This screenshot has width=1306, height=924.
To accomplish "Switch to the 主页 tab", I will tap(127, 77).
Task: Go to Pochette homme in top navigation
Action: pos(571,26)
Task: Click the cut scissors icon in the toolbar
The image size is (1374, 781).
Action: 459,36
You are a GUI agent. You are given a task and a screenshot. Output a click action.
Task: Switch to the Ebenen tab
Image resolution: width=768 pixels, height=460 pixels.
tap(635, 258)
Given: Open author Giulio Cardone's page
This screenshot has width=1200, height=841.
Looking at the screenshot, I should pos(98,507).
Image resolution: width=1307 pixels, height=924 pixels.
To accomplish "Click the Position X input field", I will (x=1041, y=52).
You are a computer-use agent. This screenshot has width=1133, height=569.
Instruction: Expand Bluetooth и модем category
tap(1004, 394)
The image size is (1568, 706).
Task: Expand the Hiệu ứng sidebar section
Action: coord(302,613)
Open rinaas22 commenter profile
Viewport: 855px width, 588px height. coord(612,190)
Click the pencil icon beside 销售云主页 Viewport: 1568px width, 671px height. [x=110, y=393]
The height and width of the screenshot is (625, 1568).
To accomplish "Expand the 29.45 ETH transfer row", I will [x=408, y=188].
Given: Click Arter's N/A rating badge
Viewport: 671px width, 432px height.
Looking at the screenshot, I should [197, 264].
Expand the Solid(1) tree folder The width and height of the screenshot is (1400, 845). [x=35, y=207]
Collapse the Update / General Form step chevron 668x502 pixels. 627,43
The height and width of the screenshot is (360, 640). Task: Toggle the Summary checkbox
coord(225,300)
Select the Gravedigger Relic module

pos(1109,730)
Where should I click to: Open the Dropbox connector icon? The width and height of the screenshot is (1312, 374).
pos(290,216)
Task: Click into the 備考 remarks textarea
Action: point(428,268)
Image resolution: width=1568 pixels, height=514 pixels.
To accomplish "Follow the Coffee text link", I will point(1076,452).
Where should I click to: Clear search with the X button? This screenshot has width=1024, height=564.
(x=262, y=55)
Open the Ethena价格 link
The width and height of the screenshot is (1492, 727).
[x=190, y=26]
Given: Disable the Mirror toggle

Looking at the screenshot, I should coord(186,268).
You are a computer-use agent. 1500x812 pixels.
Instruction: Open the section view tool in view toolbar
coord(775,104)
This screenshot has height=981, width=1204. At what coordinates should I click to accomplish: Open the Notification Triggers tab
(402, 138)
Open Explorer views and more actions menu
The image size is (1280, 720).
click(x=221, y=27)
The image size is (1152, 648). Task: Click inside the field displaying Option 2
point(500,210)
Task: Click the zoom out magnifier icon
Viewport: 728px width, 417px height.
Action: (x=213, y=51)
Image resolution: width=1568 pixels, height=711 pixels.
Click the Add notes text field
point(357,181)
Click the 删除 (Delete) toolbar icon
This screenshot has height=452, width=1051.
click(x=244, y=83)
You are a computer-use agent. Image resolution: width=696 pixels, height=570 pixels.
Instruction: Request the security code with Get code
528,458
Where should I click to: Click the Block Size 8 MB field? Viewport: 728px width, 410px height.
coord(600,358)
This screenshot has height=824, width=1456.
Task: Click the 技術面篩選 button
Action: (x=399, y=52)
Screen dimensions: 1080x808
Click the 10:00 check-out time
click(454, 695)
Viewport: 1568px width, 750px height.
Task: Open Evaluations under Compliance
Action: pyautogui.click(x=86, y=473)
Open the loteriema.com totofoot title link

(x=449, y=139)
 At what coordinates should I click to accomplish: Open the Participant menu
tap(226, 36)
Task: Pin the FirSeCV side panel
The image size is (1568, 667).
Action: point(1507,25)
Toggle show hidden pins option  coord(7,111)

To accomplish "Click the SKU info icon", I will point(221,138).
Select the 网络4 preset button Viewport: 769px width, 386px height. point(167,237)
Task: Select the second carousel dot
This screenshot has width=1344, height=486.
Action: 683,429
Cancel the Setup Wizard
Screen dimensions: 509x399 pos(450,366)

◆ Work order: In the answer, please give only the lines from the line containing "Open the loteriema.com totofoot title link" through the final line of the data, copied exactly.

◆ Output:
Open the loteriema.com totofoot title link

(x=449, y=139)
 At what coordinates should I click to accomplish: Open the Participant menu
tap(226, 36)
Task: Pin the FirSeCV side panel
The image size is (1568, 667).
Action: point(1507,25)
Toggle show hidden pins option  coord(7,111)

To accomplish "Click the SKU info icon", I will point(221,138).
Select the 网络4 preset button Viewport: 769px width, 386px height. point(167,237)
Task: Select the second carousel dot
This screenshot has width=1344, height=486.
Action: 683,429
Cancel the Setup Wizard
Screen dimensions: 509x399 pos(450,366)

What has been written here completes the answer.